The literature data reported an increasing number of Hsp70 inhibitors, acting with different mechanisms analyzed using chemical and biological approaches (for example, surface plasmon resonance, chemical proteomics, computational details, interaction on HSP70 cochaperones that modulate the chaperone activity of the protein through their binding to functional domains of Hsp70, Hsp70 ATPase activity test, regulation of Hsp70 client proteins, citrate synthase aggregation assay, co-immunoprecipitation experiments) [26,46,47,48,49,50,51,52,53,54]. The investigation of the protein–ligand complex structure and behavior is fundamental in the drug discovery process. In a previous study, the treatment of leukemia-derived Jurkat cells with oridonin inhibited Hsp70 [55]. 3 stably interacted with Hsp70 efficiently compared with oridonin, as confirmed by the SPR and molecular modeling studies. The SPR-based binding assay results in this study showed the efficient interaction of 3 with the Hsp70 protein at 91 nM KD, which was similar to the chaperone compared with that determined for oridonin (positive control). This result was supported by an in silico investigation, which showed that 3 was accurately placed into the Hsp70 ATP binding site. In addition, 100 ns of molecular dynamic simulation reported several crucial interactions involved in the stabilization of the studied complex. Most recently, the kaurane diterpene ent-7β-acetoxy-18-hydroxy-15α,16α-epossikaurane (epoxysiderol) has been reported as a modulator of Hsp70 1A activity [24]. Particularly, 3 reported a similar hydrogen bonds pattern of epoxysiderol, involving different key residues for developing Hsp70 inhibitors.
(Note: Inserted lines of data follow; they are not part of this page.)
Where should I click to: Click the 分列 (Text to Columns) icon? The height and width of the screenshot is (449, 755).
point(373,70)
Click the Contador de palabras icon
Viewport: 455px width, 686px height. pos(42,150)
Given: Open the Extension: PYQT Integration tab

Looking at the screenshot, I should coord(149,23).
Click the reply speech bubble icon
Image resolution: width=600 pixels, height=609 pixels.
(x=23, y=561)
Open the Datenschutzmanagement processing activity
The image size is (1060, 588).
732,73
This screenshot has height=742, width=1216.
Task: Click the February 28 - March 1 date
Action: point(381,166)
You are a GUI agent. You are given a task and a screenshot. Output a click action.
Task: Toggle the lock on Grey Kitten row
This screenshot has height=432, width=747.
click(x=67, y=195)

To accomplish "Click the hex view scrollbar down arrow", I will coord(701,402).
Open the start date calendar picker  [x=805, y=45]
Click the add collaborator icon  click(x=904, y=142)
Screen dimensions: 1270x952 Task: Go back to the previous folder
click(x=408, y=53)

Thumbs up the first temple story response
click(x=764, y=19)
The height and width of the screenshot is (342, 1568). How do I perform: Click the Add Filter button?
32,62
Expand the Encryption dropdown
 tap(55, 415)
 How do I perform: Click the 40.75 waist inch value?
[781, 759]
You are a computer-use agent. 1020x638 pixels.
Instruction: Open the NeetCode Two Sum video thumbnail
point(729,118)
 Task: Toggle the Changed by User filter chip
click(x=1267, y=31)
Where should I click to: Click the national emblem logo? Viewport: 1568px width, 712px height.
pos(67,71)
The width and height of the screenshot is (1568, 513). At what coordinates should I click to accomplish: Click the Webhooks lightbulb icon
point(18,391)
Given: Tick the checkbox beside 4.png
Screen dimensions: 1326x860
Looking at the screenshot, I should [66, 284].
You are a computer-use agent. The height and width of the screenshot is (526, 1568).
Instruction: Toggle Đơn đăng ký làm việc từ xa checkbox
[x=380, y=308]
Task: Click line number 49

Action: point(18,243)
Moreover, epoxysiderol reported a similar binding affinity value of 3, interacting in the same ATP binding site [24]. All these findings suggest the molecular explanation of the experimentally detected binding affinity, suggesting 3 as a new possible Hsp70 inhibitor.
Molecular docking simulations were also performed for 1, 2, 4, and 5, which cannot bind the active site of Hsp70, in accordance with the biophysical data for SPR experiments. Further studies will be performed to identify natural compounds targeting Hsp70 1A in cancer cells.
Plants represent a remarkable reservoir of biomolecules exhibiting different biological activities. However, one major challenge in phytochemical studies lies in the intricate process of isolating and characterizing the active constituents. Often, these phytoconstituents are obtained in minute quantities, which hinders further investigations. Nonetheless, these limitations can be overcome through interdisciplinary collaborations that focus on producing active constituents via plant tissue and cell culture techniques [56]. Alternatively, chemical synthesis offers a viable and accessible approach for synthesizing biomolecules with exceptional bioactivity [57]. Moreover, the utilization of sophisticated nano-formulations holds promise in achieving the enhanced targeting of tumoral masses [58,59].

4. Materials and Methods

4.1. General

An Atago AP-300 digital polarimeter with a 1 dm microcell and a sodium lamp (589 nm) was used to obtain optical rotations. A Bruker DRX-600 NMR spectrometer (Bruker BioSpin GmBH, Rheinstetten, Germany) equipped with a Bruker 5 mm TCI at 300 K was employed to run NMR data. Data processing was carried out with Topspin 3.2 software. All 2D NMR spectra were acquired in methanol-d4 (99.95%, Sigma-Aldrich, Milano, Italy), and standard pulse sequences and phase cycling were used for COSY, HSQC, HMBC, 1D-TOCSY, and ROESY spectra. HRESIMS data were obtained in the positive ion mode on a Q Exactive Plus mass spectrometer, an Orbitrap-based FT-MS system, equipped with an ESI source (Thermo Fischer Scientific Inc., Bremen, Germany). Column chromatography was performed over silica gel (70–220 mesh, Merck). A Shimadzu LC-8A series pumping system equipped with a Shimadzu RID-10A refractive index detector and Shimadzu injector (Shimadzu Corporation, Kyoto, Japan) on a Waters XTerra Semiprep MS C18 column (300 mm × 7.8 mm i.d.) and a mobile phase consisting of a MeOH-H2O mixture at a flow rate of 2.0 mL/min were employed to purify the molecules. TLC was performed on silica gel 60 F254 (0.20 mm thickness) plates (Merck, Darmstadt, Germany) as a spray reagent, and Ce(SO4)2/H2SO4 (Sigma-Aldrich, Milano, Italy) was used [60].

4.2. Plant Material

Premna resinosa (Hochst.) Schauer (Lamiaceae) leaves were collected at Al-Kurr, Makkah Province, Saudi Arabia, in June 2018 and identified by one of the authors, Prof. A. Bader. A voucher specimen was deposited at the Herbarium of Pharmacognosy Lab at the Faculty of Pharmacy, Umm Al-Qura University (n. UQU-SA-109).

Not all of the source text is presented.